Nigeria’s annual inflation rate fell to a six-month low in August, offering the Central Bank of Nigeria a window to halt an unprecedented tightening cycle when they meet next week, according to Bloomberg.
Consumer prices rose 32.2 per cent from 33.4 per cent in July, the National Bureau of Statistics said in a statement published on its website on Monday. That matched the median estimate of nine economists in a Bloomberg survey.
The receding impact on prices of currency devaluation and the temporary removal of fuel subsidies instituted a year ago contributed to the slowdown. The measures formed part of reforms introduced by President Bola Tinubu after he entered office in May 2023 to attract investors, float the currency, and ease budget pressures.

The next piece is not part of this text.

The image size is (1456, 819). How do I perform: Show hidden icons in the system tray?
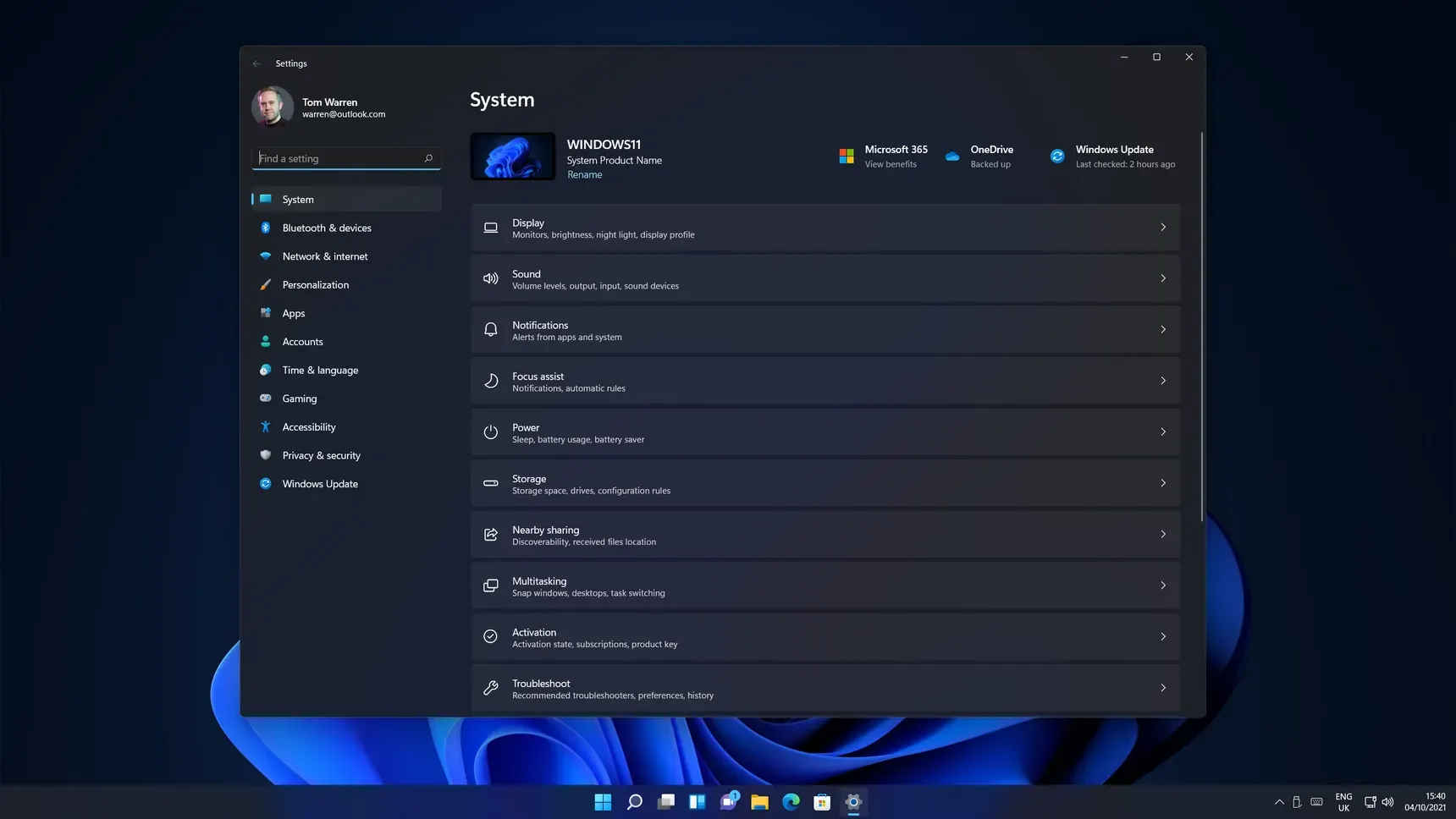[x=1278, y=802]
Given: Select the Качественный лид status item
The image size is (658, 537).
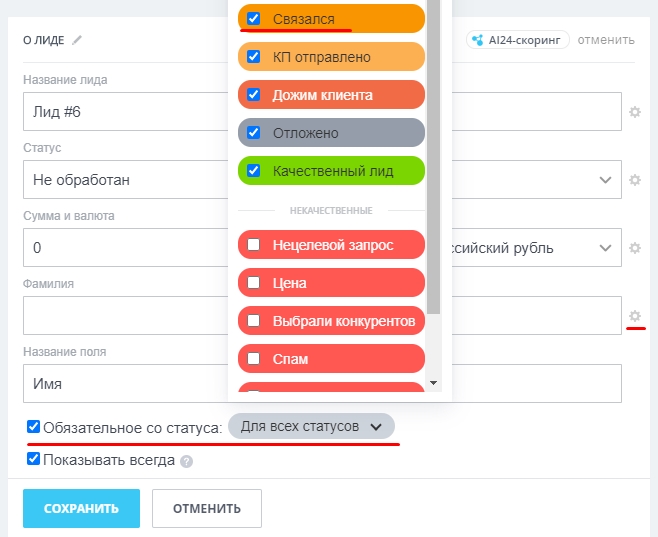Looking at the screenshot, I should [x=332, y=171].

Higher corn yields and a six-month window to import the crop and wheat duty-free also contributed to the softening in price increases.
Data collection was concluded before mid-August, so the effect of a 45 per cent increase in gasoline prices in early September, which saw a bump in transport costs, was not captured.
The slowdown raises the prospect that policymakers will pause a tightening cycle that’s lifted the benchmark rate to 26.75 per cent from 11.5 per cent in just over two years. It will also give the monetary policy committee, which will announce its decision on Sept. 24, time to assess the impact of recent currency volatility, devastating floods in northeastern Nigeria and the increase in gasoline prices on inflation.
Food inflation slowed to 37.5 per cent in August from 39.5 per cent a month earlier. Core price growth, which excludes agricultural produce and energy, quickened to 27.6 per cent from 27.5 per cent.